Introduction: The aim of this study was to compare the changes in serum concentrations of vascular endothelial growth factor (VEGF)-A and B after intravitreal injection of ranibizumab (IVR) or conbercept (IVC) for retinopathy of prematurity (ROP). Methods: In this prospective study, infants with type 1 ROP in both eyes were recruited in our hospital from September 2021 to February 2022, randomly assigned to the ranibizumab and conbercept groups and administered IVR or IVC (0.25 mg/0.025 mL). Blood samples were collected before the operation and 1 and 4 weeks after the operation to measure the concentrations of serum VEGF-A and B. Results: A total of 20 ROP infants were randomly assigned to the ranibizumab (n = 10) and conbercept groups (n = 10). In the ranibizumab group, the serum VEGF-A concentrations before operation and 1 and 4 weeks after the operation were 73.55 ± 40.78, 11.47 ± 7.00, and 75.36 ± 30.87 pg/mL, respectively (p < 0.01). Least Significant Difference (LSD) pairwise comparison did not show any significant difference in the groups between 4 weeks postoperatively and preoperatively (p > 0.05). In the conbercept group, the serum VEGF-A concentrations before operation and 1 and 4 weeks after the operation were 86.69 ± 55.06, 14.68 ± 10.11, and 43.55 ± 57.92 pg/mL, respectively (p < 0.01). LSD comparison showed significant differences between 1 week and 4 weeks postoperatively and preoperatively (p < 0.05), but no significant differences were observed between 1 and 4 weeks postoperatively (p > 0.05).

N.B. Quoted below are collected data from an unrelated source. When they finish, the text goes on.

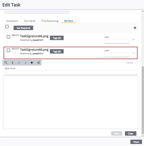Viewport: 144px width, 146px height.
Task: Go to previous page of documents chevron
Action: (123, 63)
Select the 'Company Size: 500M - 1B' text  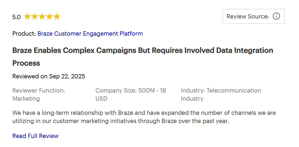click(131, 90)
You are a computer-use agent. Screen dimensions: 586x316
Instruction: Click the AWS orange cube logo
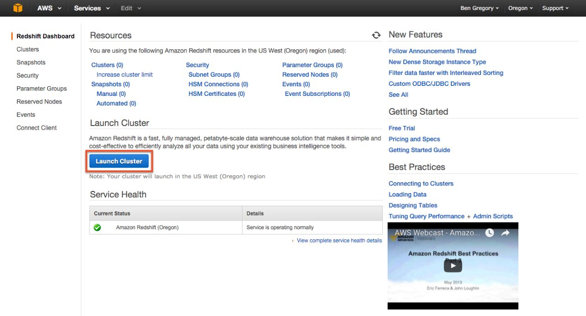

Regarding serum VEGF-B concentrations before the operation and 1 and 4 weeks after the operation, no significant differences were detected in the ranibizumab group (p > 0.05), but significant differences were observed in the conbercept group (7.26 ± 2.34, 3.09 ± 2.41, and 4.55 ± 3.37 ng/mL, respectively; p < 0.01). LSD showed significant differences between 1 or 4 weeks postoperatively and preoperatively (p < 0.05), but no significant difference was detected between 1 and 4 weeks postoperatively (p > 0.05). Conclusions: Serum VEGF-A levels in infants with ROP were suppressed after IVR or IVC but returned to preoperative levels at 4 weeks after IVR and remained lower than the preoperative levels at 4 weeks after IVC. Serum VEGF-B was not affected by IVR but was suppressed by IVC for 4 weeks.